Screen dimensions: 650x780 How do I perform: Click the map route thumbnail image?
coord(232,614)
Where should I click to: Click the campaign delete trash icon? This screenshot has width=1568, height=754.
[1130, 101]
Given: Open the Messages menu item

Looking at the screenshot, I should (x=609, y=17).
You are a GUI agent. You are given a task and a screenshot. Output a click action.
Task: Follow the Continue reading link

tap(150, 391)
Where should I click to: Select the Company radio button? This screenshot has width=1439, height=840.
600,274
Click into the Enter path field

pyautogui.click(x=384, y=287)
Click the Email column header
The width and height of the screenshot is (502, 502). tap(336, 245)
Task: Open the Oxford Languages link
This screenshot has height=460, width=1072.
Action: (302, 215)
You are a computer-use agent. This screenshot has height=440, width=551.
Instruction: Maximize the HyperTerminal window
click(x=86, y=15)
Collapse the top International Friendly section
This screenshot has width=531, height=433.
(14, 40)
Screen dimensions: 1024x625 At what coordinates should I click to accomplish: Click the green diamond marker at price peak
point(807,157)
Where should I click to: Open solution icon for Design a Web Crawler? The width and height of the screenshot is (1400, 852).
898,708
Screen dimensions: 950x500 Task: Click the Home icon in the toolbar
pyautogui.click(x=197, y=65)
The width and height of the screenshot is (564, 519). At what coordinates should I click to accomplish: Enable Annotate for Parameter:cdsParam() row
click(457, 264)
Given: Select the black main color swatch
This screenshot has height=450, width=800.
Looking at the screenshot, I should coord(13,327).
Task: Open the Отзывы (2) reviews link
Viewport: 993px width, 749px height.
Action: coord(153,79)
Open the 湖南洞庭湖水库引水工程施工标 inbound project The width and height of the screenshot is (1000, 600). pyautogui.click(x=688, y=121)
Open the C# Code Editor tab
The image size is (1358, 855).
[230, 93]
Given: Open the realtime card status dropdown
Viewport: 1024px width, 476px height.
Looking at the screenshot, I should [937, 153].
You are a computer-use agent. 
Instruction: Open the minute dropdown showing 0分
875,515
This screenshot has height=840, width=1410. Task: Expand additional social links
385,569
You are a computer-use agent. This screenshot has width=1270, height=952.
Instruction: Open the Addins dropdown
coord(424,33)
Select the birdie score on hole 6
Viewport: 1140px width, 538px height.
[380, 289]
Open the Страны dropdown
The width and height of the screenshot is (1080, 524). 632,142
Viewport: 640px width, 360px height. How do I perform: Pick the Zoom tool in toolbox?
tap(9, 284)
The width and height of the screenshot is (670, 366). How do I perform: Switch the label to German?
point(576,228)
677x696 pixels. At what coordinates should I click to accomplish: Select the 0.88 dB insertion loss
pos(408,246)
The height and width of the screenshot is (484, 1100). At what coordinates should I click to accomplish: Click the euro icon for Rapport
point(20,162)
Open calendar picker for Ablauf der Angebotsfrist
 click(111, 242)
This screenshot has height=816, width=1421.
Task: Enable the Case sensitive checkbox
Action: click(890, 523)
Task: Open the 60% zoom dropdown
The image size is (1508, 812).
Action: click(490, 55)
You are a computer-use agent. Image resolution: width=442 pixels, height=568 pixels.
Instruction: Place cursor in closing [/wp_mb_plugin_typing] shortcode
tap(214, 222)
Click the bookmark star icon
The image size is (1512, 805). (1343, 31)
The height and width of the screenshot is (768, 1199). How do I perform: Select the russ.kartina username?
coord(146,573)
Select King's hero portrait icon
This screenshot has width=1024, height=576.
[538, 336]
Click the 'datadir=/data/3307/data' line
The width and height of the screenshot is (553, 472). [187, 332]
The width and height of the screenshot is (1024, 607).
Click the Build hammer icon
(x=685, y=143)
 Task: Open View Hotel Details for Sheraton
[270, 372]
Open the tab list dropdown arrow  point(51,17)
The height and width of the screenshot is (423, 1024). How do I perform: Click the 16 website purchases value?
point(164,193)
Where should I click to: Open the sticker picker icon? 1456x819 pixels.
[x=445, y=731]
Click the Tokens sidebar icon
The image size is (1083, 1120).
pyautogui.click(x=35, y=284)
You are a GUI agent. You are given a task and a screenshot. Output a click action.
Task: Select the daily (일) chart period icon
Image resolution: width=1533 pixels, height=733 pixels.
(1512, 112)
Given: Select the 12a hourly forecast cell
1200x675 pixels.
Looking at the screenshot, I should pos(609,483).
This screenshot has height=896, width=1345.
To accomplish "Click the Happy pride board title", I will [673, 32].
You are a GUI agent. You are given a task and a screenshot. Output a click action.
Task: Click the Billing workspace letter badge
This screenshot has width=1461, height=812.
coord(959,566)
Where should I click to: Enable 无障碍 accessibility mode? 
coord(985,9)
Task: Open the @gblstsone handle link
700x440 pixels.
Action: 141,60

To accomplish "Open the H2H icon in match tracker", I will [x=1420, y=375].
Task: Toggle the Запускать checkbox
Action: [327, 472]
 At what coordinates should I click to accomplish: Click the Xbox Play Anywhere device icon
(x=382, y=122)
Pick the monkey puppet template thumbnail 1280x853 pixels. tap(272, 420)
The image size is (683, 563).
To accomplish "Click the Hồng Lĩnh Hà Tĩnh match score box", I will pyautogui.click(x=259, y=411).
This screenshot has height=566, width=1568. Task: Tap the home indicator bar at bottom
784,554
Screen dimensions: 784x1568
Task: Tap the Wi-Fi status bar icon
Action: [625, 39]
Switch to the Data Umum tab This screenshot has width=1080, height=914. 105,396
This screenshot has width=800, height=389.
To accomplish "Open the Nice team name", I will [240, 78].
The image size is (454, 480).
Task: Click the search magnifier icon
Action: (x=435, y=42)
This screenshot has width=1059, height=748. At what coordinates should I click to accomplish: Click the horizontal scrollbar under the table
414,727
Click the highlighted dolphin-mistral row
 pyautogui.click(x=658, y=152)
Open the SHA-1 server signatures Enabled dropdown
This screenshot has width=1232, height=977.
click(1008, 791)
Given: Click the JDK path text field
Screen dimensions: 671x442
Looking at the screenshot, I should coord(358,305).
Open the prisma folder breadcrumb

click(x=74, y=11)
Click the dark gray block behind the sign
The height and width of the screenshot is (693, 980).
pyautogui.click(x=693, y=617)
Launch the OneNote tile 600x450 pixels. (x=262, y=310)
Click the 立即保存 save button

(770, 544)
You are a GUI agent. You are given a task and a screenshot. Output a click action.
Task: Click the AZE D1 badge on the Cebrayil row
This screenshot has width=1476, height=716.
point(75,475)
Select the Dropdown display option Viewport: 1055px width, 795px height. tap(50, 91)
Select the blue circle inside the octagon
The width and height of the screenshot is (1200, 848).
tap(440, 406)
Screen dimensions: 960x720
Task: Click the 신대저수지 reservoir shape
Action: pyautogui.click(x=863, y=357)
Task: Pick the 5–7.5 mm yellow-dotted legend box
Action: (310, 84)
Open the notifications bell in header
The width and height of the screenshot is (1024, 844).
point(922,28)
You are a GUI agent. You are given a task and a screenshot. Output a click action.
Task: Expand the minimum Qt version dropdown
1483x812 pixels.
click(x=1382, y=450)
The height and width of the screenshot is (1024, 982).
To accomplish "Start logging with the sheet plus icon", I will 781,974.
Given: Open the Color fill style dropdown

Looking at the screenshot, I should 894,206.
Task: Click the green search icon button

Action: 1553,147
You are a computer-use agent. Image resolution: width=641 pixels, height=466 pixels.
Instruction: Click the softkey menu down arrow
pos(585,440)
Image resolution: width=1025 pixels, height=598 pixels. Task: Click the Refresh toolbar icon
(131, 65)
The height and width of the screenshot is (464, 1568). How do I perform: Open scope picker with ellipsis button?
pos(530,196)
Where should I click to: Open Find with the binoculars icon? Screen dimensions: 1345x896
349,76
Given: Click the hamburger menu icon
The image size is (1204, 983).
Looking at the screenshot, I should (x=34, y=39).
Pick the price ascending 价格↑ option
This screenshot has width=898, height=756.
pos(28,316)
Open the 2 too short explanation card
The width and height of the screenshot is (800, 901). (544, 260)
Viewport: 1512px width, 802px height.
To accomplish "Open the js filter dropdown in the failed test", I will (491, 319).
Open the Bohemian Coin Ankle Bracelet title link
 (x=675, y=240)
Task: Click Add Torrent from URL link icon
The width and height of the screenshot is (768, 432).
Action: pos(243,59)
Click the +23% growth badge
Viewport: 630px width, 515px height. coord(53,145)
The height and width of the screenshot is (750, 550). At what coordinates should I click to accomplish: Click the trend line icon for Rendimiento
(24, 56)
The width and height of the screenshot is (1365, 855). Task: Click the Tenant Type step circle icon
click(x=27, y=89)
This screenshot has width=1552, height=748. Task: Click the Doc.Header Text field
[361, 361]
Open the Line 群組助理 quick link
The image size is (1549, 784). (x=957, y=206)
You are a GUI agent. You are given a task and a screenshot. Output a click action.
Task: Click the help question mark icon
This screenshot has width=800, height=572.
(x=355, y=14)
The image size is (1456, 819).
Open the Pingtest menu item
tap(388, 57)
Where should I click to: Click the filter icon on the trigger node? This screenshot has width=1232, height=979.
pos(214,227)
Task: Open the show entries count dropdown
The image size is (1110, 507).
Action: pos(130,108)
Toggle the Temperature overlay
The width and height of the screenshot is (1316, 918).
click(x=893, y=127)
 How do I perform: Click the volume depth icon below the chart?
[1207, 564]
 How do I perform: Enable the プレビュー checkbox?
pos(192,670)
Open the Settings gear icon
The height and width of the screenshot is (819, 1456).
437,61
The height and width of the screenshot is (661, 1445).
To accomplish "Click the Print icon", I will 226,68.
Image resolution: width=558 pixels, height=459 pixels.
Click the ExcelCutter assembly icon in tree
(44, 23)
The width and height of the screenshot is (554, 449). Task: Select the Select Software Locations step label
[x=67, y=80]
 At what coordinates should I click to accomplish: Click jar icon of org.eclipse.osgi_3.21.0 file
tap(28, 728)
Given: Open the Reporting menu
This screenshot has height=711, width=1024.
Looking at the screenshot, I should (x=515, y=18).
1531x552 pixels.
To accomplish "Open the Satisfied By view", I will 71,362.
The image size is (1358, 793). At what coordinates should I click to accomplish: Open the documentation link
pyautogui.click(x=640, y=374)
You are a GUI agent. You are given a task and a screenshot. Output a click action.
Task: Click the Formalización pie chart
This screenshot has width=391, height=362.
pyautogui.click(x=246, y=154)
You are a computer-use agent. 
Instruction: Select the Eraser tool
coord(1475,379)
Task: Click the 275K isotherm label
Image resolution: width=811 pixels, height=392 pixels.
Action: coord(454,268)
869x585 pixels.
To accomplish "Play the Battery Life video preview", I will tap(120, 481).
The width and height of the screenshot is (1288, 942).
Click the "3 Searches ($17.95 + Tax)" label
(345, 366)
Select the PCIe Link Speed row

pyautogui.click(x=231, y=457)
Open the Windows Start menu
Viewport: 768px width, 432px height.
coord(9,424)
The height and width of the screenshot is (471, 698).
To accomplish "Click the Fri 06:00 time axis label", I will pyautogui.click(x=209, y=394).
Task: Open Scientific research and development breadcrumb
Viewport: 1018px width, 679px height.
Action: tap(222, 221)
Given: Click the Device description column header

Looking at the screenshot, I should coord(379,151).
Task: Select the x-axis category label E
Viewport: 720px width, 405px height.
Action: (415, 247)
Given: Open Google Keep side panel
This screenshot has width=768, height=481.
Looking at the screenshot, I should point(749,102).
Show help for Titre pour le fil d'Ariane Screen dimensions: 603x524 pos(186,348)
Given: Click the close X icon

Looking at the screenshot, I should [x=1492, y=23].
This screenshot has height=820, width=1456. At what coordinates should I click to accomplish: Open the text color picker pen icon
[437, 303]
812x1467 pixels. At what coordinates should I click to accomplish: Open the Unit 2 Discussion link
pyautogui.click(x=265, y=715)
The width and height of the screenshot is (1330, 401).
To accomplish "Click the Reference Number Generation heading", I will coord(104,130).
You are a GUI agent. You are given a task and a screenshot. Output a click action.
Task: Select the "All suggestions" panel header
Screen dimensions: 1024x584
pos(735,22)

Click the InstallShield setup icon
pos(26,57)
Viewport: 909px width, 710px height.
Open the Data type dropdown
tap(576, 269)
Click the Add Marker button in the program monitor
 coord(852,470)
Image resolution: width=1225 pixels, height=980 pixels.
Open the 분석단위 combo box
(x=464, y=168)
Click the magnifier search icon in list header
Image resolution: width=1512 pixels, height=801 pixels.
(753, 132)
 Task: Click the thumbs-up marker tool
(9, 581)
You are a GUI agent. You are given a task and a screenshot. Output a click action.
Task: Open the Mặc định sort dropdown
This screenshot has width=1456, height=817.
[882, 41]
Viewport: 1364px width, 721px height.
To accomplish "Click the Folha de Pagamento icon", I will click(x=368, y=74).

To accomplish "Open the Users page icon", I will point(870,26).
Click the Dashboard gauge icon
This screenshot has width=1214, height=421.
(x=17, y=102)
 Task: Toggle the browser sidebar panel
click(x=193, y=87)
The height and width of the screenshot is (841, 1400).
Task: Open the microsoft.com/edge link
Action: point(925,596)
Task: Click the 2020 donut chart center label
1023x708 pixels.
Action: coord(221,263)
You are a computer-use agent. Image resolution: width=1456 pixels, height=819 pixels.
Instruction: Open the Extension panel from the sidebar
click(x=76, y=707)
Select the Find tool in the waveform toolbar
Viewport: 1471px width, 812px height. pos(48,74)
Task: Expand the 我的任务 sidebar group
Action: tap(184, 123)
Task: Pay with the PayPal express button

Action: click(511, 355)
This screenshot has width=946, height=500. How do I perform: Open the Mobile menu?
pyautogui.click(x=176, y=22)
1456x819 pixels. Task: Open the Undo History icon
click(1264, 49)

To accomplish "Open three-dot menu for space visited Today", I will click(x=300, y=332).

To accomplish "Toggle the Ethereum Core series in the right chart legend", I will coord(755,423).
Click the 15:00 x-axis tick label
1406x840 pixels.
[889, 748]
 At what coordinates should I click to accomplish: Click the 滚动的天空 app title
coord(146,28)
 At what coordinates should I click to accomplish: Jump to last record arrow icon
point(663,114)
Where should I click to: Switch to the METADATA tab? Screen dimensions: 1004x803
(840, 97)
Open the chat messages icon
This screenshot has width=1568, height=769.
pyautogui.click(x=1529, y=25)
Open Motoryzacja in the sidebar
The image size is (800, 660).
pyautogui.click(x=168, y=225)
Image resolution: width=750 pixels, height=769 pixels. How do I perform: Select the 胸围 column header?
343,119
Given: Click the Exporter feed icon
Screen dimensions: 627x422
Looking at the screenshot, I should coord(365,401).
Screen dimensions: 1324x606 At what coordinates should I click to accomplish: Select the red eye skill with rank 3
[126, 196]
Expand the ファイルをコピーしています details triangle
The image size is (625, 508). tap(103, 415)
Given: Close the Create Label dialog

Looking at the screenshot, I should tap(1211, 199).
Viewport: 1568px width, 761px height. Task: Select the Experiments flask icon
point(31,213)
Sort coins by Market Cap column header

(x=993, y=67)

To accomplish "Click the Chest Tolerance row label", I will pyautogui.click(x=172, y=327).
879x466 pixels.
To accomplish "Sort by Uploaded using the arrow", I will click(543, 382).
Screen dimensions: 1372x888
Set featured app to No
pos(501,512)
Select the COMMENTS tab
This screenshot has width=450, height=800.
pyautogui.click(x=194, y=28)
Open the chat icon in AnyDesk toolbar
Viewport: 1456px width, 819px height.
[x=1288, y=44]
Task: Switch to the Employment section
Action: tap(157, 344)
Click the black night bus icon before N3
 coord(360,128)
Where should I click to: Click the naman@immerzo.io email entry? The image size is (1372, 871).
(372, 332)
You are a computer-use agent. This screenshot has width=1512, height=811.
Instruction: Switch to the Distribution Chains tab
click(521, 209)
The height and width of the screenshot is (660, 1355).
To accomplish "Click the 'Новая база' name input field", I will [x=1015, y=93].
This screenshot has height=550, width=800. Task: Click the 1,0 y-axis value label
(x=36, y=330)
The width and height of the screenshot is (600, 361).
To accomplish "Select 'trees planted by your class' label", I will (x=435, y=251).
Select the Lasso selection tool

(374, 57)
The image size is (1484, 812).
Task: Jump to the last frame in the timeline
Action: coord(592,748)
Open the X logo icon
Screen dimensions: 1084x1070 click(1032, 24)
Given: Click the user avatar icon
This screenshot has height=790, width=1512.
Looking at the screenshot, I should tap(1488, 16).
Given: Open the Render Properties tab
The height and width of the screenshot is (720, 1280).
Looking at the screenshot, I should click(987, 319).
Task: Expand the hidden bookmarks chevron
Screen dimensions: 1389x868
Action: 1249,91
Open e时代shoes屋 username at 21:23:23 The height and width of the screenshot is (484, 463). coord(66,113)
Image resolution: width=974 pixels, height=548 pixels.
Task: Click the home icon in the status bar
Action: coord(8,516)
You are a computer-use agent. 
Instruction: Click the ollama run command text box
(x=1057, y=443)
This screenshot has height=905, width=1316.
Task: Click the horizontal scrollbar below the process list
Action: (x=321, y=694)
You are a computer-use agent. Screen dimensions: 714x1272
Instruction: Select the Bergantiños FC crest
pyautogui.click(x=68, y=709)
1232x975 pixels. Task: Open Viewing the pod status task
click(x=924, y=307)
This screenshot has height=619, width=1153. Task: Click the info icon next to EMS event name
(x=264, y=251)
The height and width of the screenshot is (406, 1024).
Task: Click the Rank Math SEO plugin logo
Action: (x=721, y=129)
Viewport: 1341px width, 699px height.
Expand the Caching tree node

—————

## WRITTEN INSTRUCTION
Reproduce the records above without any change, from the first line up to and including the line that contains "tap(150, 391)".

## WORKED SOLUTION
Screen dimensions: 650x780 How do I perform: Click the map route thumbnail image?
coord(232,614)
Where should I click to: Click the campaign delete trash icon? This screenshot has width=1568, height=754.
[1130, 101]
Given: Open the Messages menu item

Looking at the screenshot, I should (x=609, y=17).
You are a GUI agent. You are given a task and a screenshot. Output a click action.
Task: Follow the Continue reading link

tap(150, 391)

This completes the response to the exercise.